De Leidse fles
Experimenten met statische elektriciteit waren erg in trek tijdens de 18e eeuw. Die bestonden er vooral in om vrijwilligers (sic) aan elektrische schokken te onderwerpen wat in het beste geval leidde tot kippevel en in het slechtste geval tot bevingen en neusbloedingen. Onderweg beweerde men op dezelfde manier ook enkele kwalen te kunnen genezen (zoals alcoholisme) of stelde men het voor als een afrodisiacum… De grootte van de machines om statische elektriciteit aan te maken was in het algemeen al even indrukwekkend als de fenomenen die ze veroorzaakten. Ze waren dan ook heel omvangrijk en moeilijk te verplaatsen. Een eerder toevallige ontdekking zou daar in die periode verandering in brengen.
Rond het jaar 1745 poogden de Duitser Von Kleist en de Hollandse Pieter Van Musschenbroek te Leiden elk om water in een glazen fles te elektriseren. Een ondergedompelde ijzeren nagel die verbonden was met een elektrostatische machine deed dienst als elektrode. Foute handelingen waren uiteraard niet uit de lucht: bij ongewild aanraken van de nagel volgde een onaangename elektrische ontlading evenwel zonder erge gevolgen. Wanneer beide onderzoekers de fles in de hand hielden, leidde het aanraken van de nagel evenwel tot een veel heftiger ontlading. De assistent van Van Musschenbroek, Andreas Cuneus, verloor hierbij het bewustzijn en herstelde pas twee dagen later van het gebeuren!
Van Musschenbroek schreef daarop (in het Latijn) aan zijn vriend Réaumur : « Plotseling werd mijn rechterhand zo hard getroffen dat mijn hele lichaam trilde zoals bij een bliksemslag. (…) Kortom, ik had de indruk dat het uit mezelf kwam. » Klaarblijkelijk was de hoeveelheid opgeslagen elektrische lading in de combinatie hand-fles-water gigantisch veel groter dan die welke in de fles alleen was aangemaakt. Daarmee was de condensator geboren, een klein voorwerp dat toelaat een grote hoeveelheid elektrische lading op te slaan. Het volstaat twee geleidende platen van elkaar te scheiden middels een dunne isolerende laag, het diëlektricum.

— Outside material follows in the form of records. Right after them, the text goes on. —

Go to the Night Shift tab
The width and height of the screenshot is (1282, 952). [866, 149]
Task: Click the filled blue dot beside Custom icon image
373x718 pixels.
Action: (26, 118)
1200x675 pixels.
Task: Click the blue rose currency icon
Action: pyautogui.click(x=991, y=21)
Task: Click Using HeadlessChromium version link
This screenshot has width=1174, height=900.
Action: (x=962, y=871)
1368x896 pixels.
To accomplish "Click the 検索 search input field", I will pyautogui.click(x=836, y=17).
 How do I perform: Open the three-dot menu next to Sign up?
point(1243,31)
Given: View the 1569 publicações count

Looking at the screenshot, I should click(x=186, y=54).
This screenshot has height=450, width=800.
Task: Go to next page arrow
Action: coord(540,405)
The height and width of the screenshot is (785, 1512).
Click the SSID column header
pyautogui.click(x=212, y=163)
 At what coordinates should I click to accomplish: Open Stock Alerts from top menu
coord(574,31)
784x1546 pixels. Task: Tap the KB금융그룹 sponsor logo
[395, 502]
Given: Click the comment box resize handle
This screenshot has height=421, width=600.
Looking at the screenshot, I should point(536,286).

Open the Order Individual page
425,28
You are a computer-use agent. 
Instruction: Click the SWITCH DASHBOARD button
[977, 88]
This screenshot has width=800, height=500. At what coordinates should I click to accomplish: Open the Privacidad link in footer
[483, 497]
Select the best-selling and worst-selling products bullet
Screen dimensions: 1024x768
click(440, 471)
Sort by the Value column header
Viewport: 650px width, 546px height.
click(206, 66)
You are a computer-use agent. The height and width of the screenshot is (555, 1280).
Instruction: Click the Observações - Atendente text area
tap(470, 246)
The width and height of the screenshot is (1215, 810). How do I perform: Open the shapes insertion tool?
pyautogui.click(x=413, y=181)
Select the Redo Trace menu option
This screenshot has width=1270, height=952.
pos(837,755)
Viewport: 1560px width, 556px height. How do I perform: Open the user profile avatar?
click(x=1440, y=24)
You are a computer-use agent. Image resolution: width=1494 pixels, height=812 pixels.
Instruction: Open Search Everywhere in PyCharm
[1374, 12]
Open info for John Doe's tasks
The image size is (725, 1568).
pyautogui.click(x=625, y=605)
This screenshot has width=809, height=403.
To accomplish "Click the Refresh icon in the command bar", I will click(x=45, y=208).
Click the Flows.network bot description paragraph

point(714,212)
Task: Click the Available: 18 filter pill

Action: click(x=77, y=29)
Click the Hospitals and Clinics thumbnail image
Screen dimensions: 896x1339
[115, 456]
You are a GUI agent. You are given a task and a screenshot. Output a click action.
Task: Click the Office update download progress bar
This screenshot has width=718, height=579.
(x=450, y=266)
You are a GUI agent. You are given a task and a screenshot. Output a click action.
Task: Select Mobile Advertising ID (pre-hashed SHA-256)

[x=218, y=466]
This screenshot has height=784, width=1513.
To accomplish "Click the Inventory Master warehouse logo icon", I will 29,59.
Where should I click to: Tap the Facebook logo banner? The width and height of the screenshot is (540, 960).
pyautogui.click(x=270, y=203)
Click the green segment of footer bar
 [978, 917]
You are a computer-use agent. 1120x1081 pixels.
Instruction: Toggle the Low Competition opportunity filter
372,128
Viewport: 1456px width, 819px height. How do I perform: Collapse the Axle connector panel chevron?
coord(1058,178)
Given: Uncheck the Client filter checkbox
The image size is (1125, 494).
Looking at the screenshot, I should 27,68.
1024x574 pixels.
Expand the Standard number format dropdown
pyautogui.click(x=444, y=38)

Deze uitvinding waarvan de werking tijdens de 18e eeuw grotendeels onverklaard bleef, leidde tot een grote productie van Leidse flessen, een soort van vaten voor elektrische lading. Ze bestonden uit een glazen fles die stukken metaal bevatte en die van buiten omhuld was met een metalen film. Het bladgoud in de fles verving het water en de buitenfilm verving de hand van de onderzoeker.
Vandaag zien we condensatoren meestal in miniatuurvorm: twee fijne aluminiumfilms die gescheiden zijn door een isolator en die opgerold vervat zitten in een klein omhulsel. Deze elektronische componenten worden in elektronische schakelingen aangeduid met hun elektrische capaciteit. Een term die zonder twijfel terug verwijst naar de flessen uit de 18e eeuw.
De toepassingen van de condensator zijn heel divers: elektronische flitslichten op fotocamera’s, spanningsafvlakkers in gelijkrichters, versnellingsmeters in smartphones, aanraakschermen en elektronische horloges. Onlangs verschenen ook supercondensators met een zeer hoge capaciteit.